ここに、私たちが「今、この記事を書く」理由があります。

企業活動の多くがクラウドへ移り、私たちはMicrosoftやGoogleといった基盤を「信頼できるもの」として、ほぼ無条件に扱うようになりました。HOLLOWGRAPHが突いたのは、ソフトウェアの脆弱性ではなく、正規サービスに置かれた「信頼」そのものです。報告された指令経路は、Microsoft Graphの脆弱性を突くのではなく、正規のAPI機能と、乗っ取ったアカウントの資格情報を悪用します(最初にどう侵入したのかは公開されていません)。守るべき対象が「社外との境目」から「正規サービスの内側にある信頼関係」へと移りつつある。編集部は、この事例をそうした地殻変動の一断面だと捉えています。

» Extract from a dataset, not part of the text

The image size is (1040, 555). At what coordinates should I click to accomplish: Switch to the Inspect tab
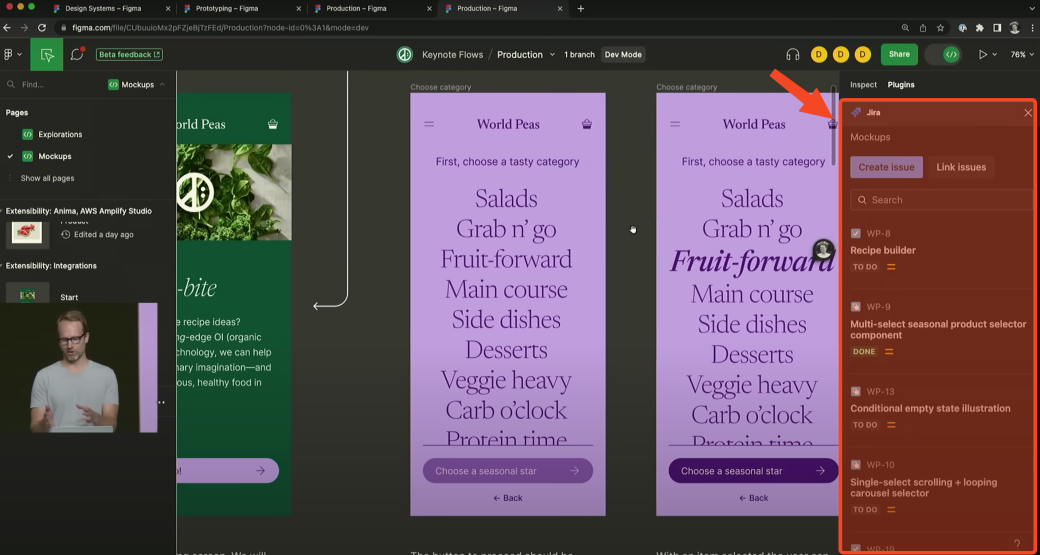[x=863, y=85]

もっとも、正規サービスやDNSといった“誰もが使う仕組み”をひそかにC2(指令・制御)へ転用する発想そのものは、HOLLOWGRAPH以前から知られてきました。今回はそれを、Microsoft 365のカレンダーという身近な場所にまで持ち込んだ点に新しさがあります。信頼された道具ほど、監視の死角になりやすい。この逆説は、これからのセキュリティを貫くテーマになっていくと考えられます。

一方で、過度に恐れる必要はありません。今回確認された感染は少なくとも12台、実際に通信していたのは3台ほどで、標的はイスラエルの組織に絞られていました。不特定多数を狙うばらまき型ではなく、明確な意図を持ったスパイ活動です。調査元のGroup-IBは、この攻撃をイラン関連とされる「Cavern」フレームワークと高い確度で結びつけていますが、実行主体そのものの特定には至っていません。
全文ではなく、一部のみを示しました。